Please swap "Expand" for "Open" in the material between the line holding "Task: Select the SDHC Card radio button" and the end of the material, inclusive, and give back only those lines without the pictures.

#### RECORD SET

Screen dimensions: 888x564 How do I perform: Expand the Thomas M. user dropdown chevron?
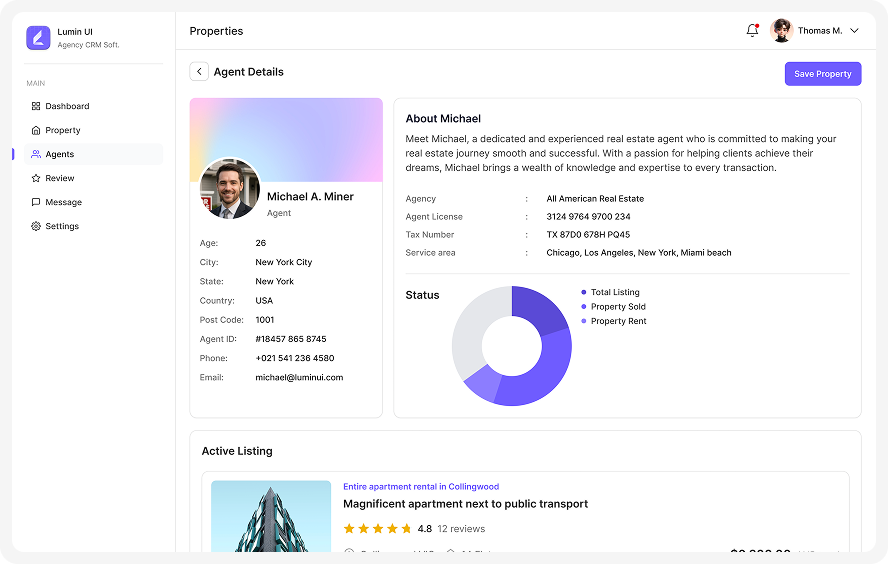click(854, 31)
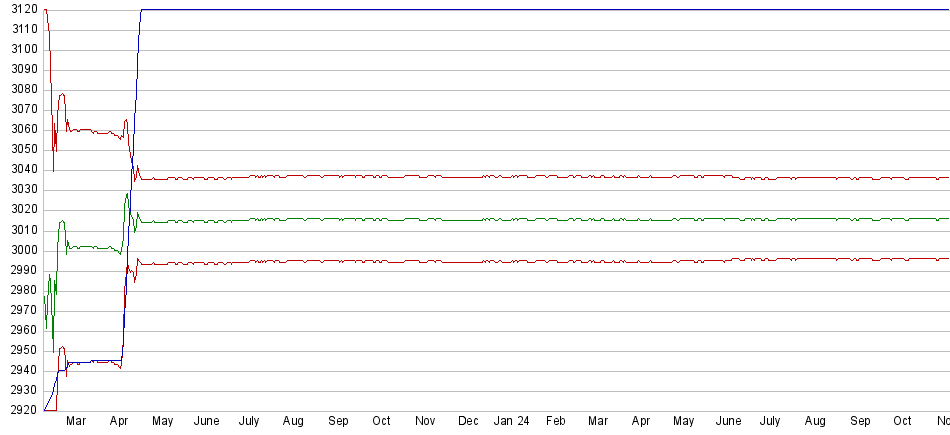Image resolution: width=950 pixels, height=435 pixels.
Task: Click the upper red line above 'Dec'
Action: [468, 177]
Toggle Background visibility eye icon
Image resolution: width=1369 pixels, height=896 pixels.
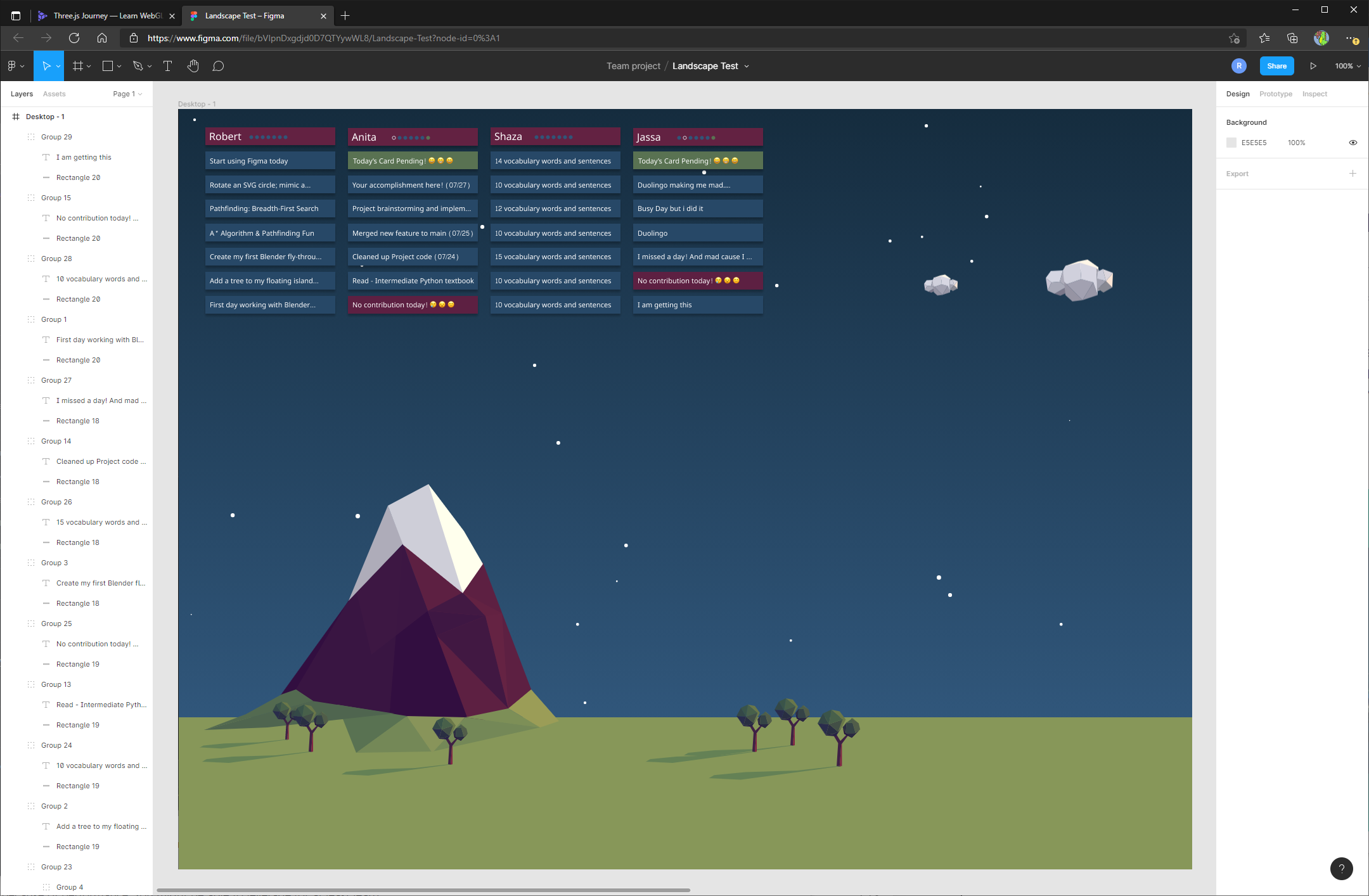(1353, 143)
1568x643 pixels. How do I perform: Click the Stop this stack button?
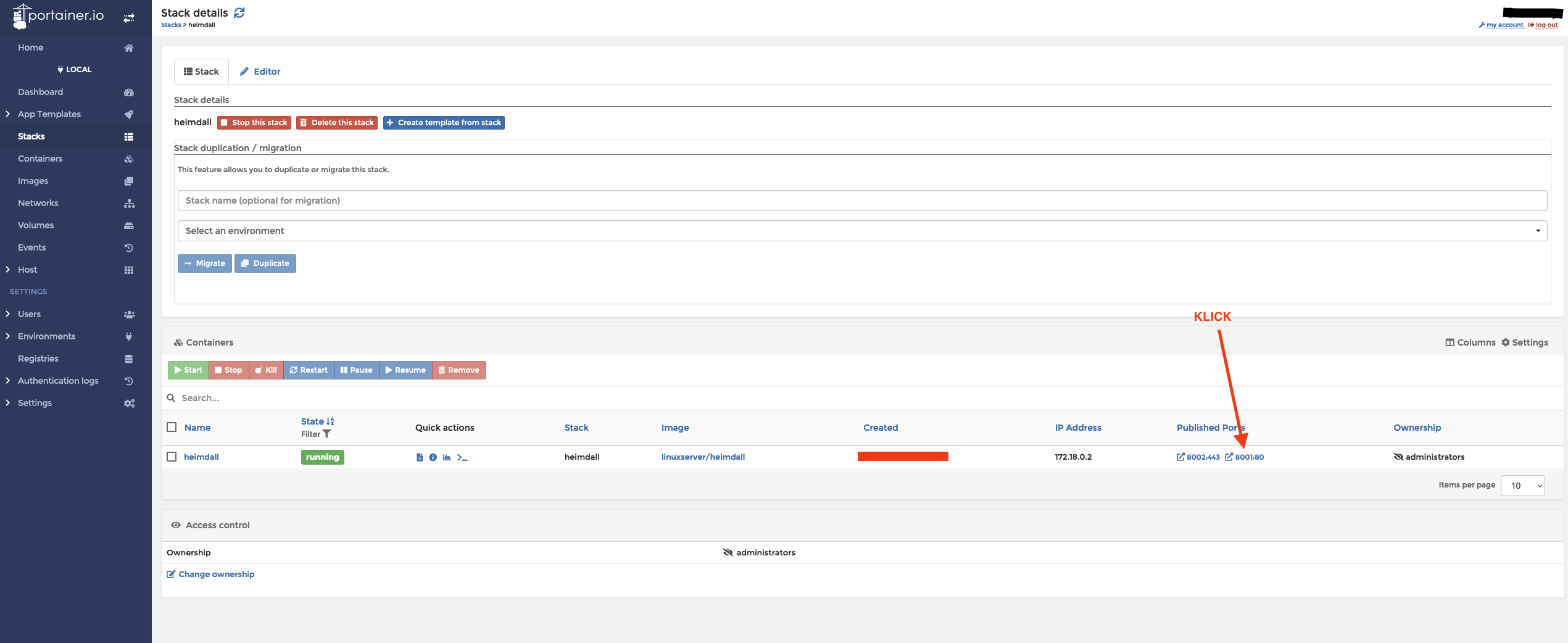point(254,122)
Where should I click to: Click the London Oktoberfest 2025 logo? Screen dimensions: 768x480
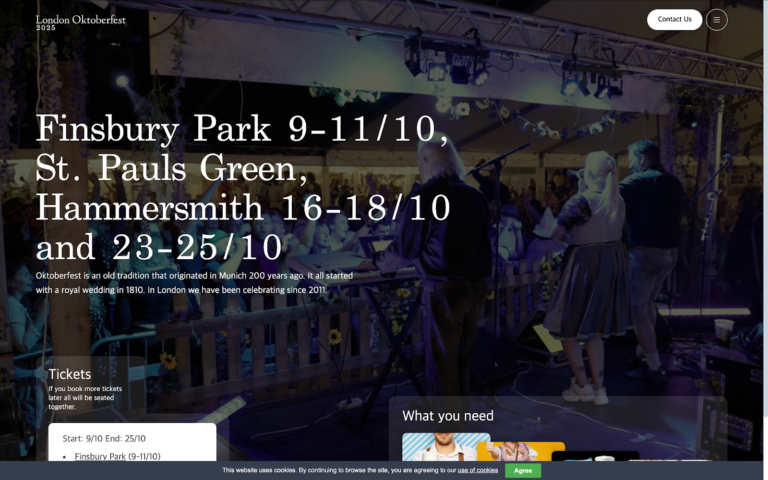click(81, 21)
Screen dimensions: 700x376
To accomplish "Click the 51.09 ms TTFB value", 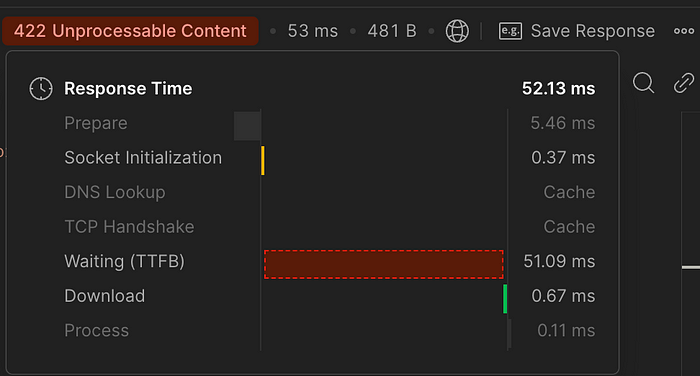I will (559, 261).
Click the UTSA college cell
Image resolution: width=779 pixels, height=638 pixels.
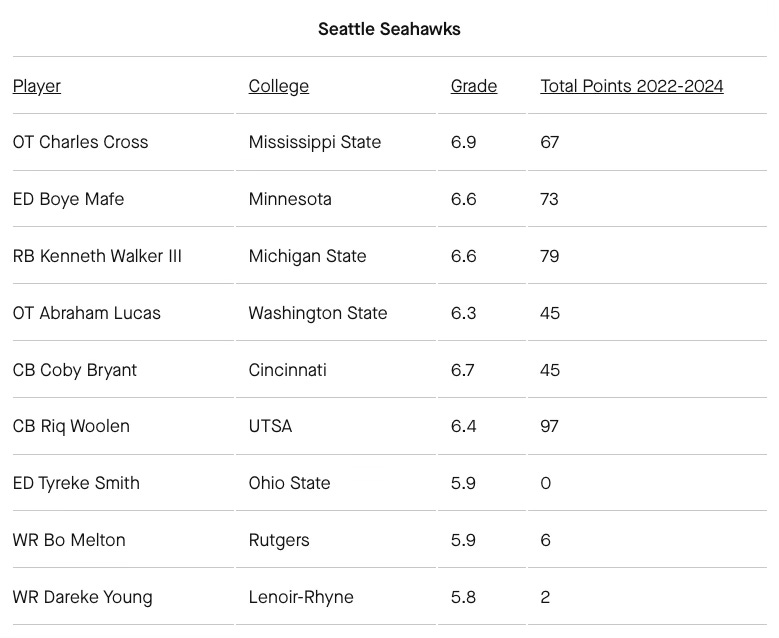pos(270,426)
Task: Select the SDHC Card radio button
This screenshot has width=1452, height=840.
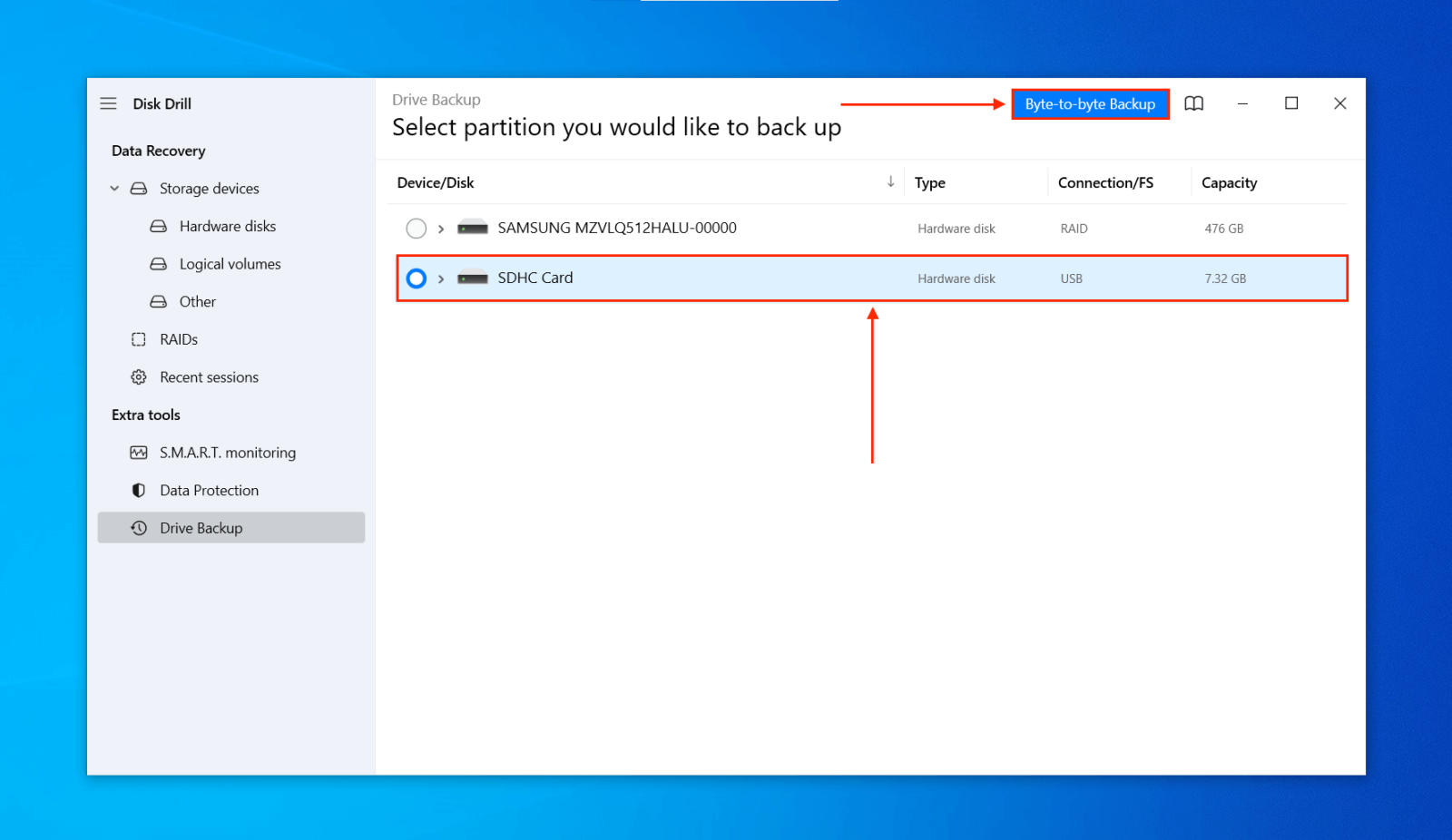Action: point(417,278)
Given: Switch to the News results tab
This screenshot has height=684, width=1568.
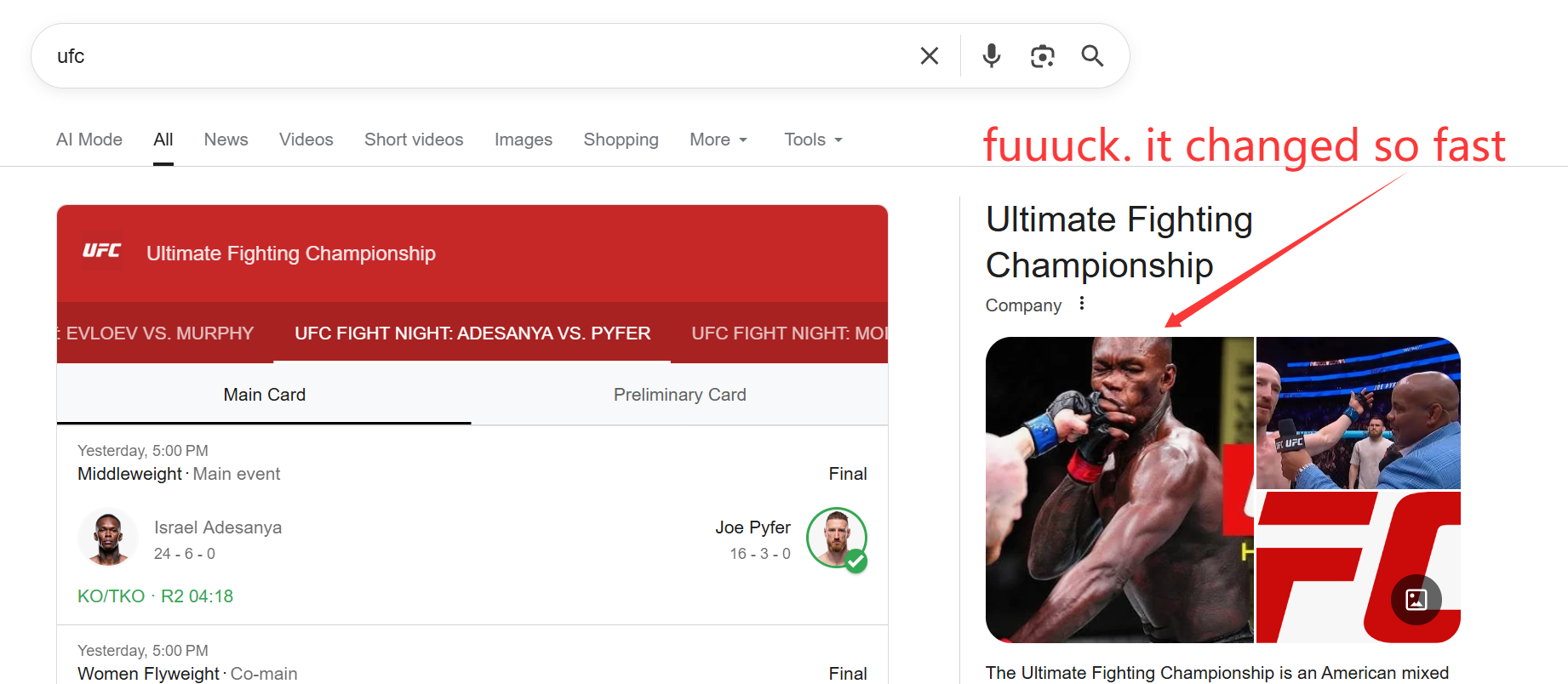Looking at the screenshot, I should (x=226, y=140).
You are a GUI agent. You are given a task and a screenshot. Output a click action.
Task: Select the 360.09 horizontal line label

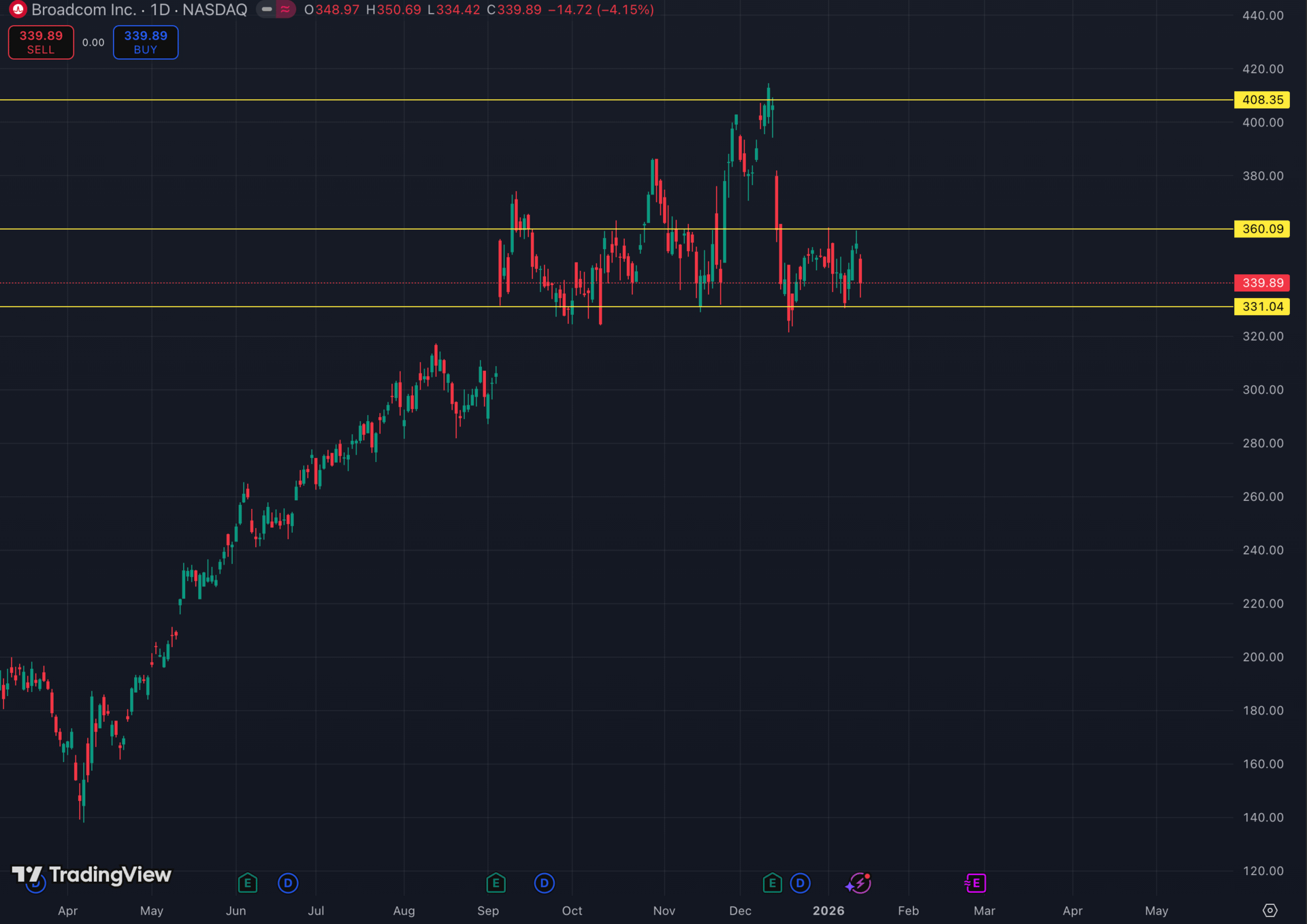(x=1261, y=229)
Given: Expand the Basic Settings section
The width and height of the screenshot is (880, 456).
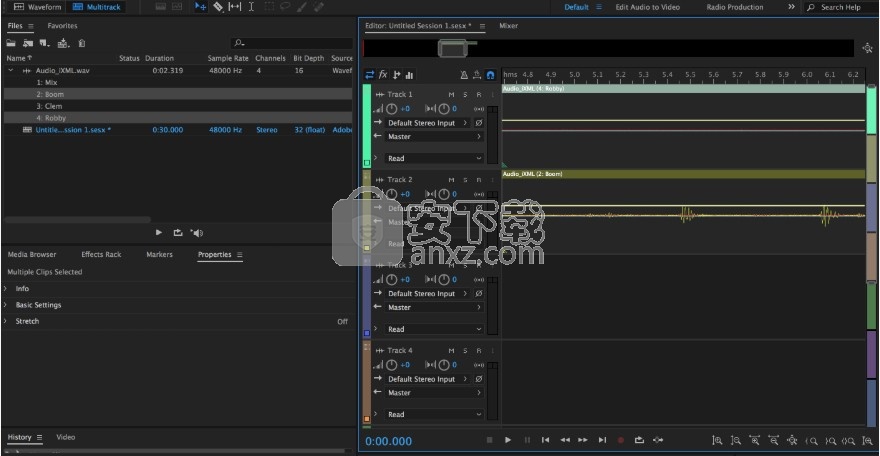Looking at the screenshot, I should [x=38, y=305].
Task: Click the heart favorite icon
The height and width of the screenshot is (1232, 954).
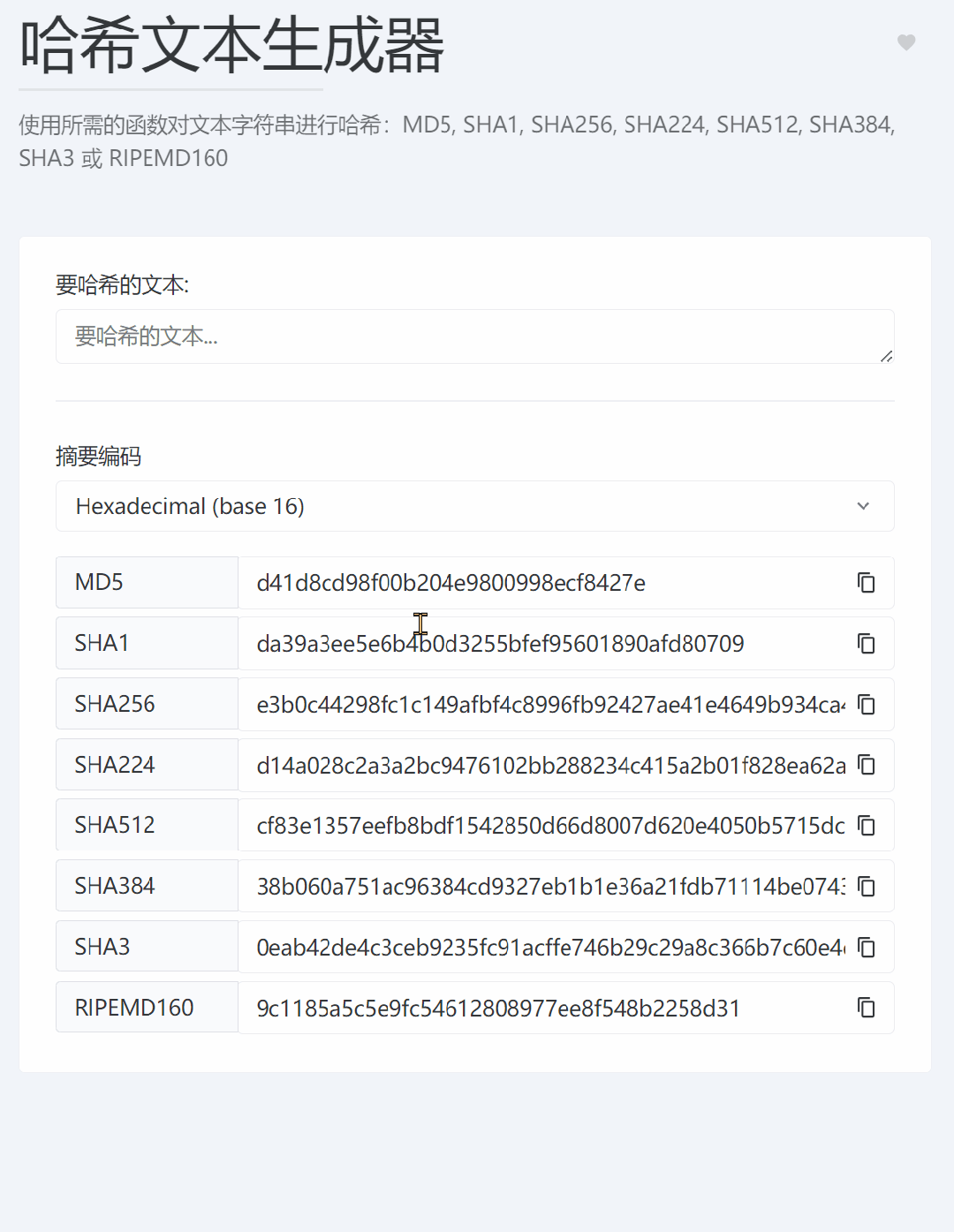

########

| EXPECTED OUTPUT |
Task: Select the SDHC Card radio button
This screenshot has width=1452, height=840.
Action: point(417,278)
Given: Switch to the News results tab
This screenshot has height=684, width=1568.
Looking at the screenshot, I should (x=226, y=140).
You are a GUI agent. You are given a task and a screenshot. Output a click action.
Task: Select the 360.09 horizontal line label

(x=1261, y=229)
Given: Open the Basic Settings section
The width and height of the screenshot is (880, 456).
Looking at the screenshot, I should [x=38, y=305].
Task: Click the heart favorite icon
The height and width of the screenshot is (1232, 954).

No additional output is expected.